Data607 - Week 3 Assignment

This is a document for the week 3 assignment for Data 607 course for the fall semester. The questions which have been handled in this exercise are from the book - Automated Data Collection with R. This exercise if related to Regular Expressions and essential string functions - through R. The questions handled below are problems 3, 4 and 9 from chapter 8 in the book.

Problem 3. The question talks about an already derived vector from the intial raw data string - raw.data in the start of the chapter. The names extracted from the raw string are all in different format and looks as below: “Moe Szyslak” “Burns, C. Montgomery” “Rev. Timothy Lovejoy” “Ned Flanders” “Simpson, Homer” “Dr. Julius Hibbert”

Initial data set up for Problem 3.

## Load the stringr function 
library(stringr)

## Initial data and the vector derives as given in the book.
raw.data <- "555-1239Moe Szyslak(636) 555-0113Burns, C. Montgomery555-6542Rev. Timothy Lovejoy555 8904Ned Flanders636-555-3226Simpson, Homer5543642Dr. Julius Hibbert"

name <- unlist(str_extract_all(raw.data, "[[:alpha:]., ]{2,}"))

name

## [1] "Moe Szyslak"          "Burns, C. Montgomery" "Rev. Timothy Lovejoy"
## [4] "Ned Flanders"         "Simpson, Homer"       "Dr. Julius Hibbert"

Use the tools of this chapter to rearrange the vector so that all elements conform the standard - first_name last_name

## Fetching from the array elements the titles. If a name has no title, then this will return NA
title <- str_extract(name, "^\\w+\\. ")
title

## [1] NA      NA      "Rev. " NA      NA      "Dr. "

## Check which of the above derived vector is NA. If NA, then the original name is put in the next intermediate name vector, else - which means there is a title in the name, just fetch the last 2 words - first name and last name
name.without.title <- ifelse(is.na(title), name, str_extract(name, "\\w+ \\w+$"))

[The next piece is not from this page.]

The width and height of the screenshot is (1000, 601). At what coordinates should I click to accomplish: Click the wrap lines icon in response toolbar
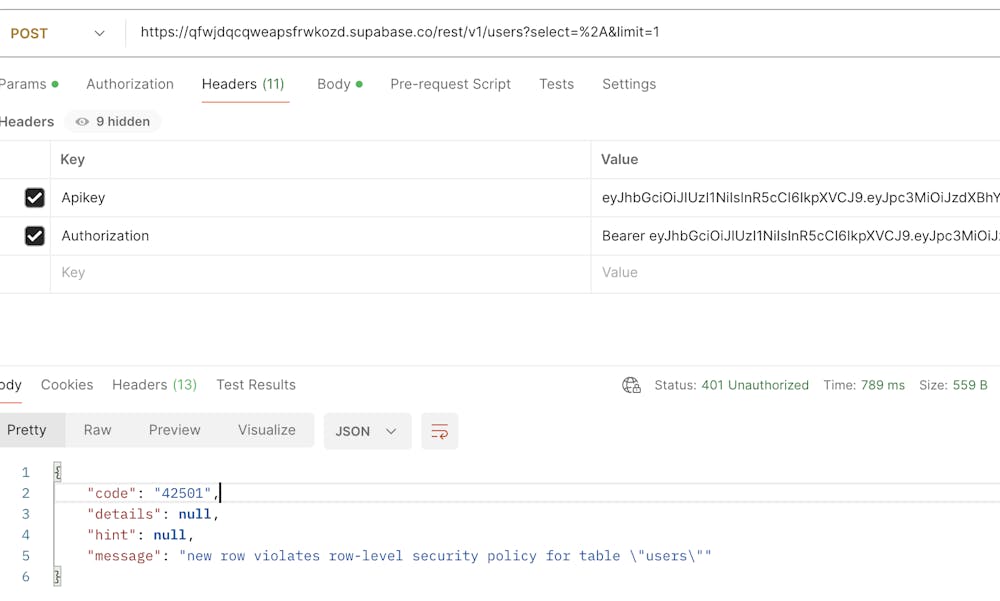439,431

## Now we have got rid of the title in the format - title firstname lastname. That means now we have 3 formats - 'firstname last name', 'lastname, midname. firstname' and 'lastname, firstname'. 
## Now we define an intermediate vector which will have valid value for only the 2nd and 3rd formats from above - that means have the last name and first name separated by a comma, with a possibility of middle name in between
last.name.first.vect <- str_extract(name.without.title, "\\w+, \\w+?\\.? ?\\w+")
last.name.first.vect

## [1] NA                     "Burns, C. Montgomery" NA                    
## [4] NA                     "Simpson, Homer"       NA

## Now we check NA in the above intermediate vector - last.name.first.vect .If NA, that means no comma, and the name is already in the required format - 'firstname lastname', we simply write the previous vector value - name.without.title. If not NA, that means a comma is separating last name and first name, then we keep the last word (which is the firstname) and first word (which is the lastname) and join them separated by a space - to get the final format: 'firstname lastname'. It is done below:

## Intermediate first name vector - This has first name only in case of comma separated lastname and firstname. For other scenarios, this will not be used
intermediate.first.name <- str_extract(name.without.title, "\\w+$")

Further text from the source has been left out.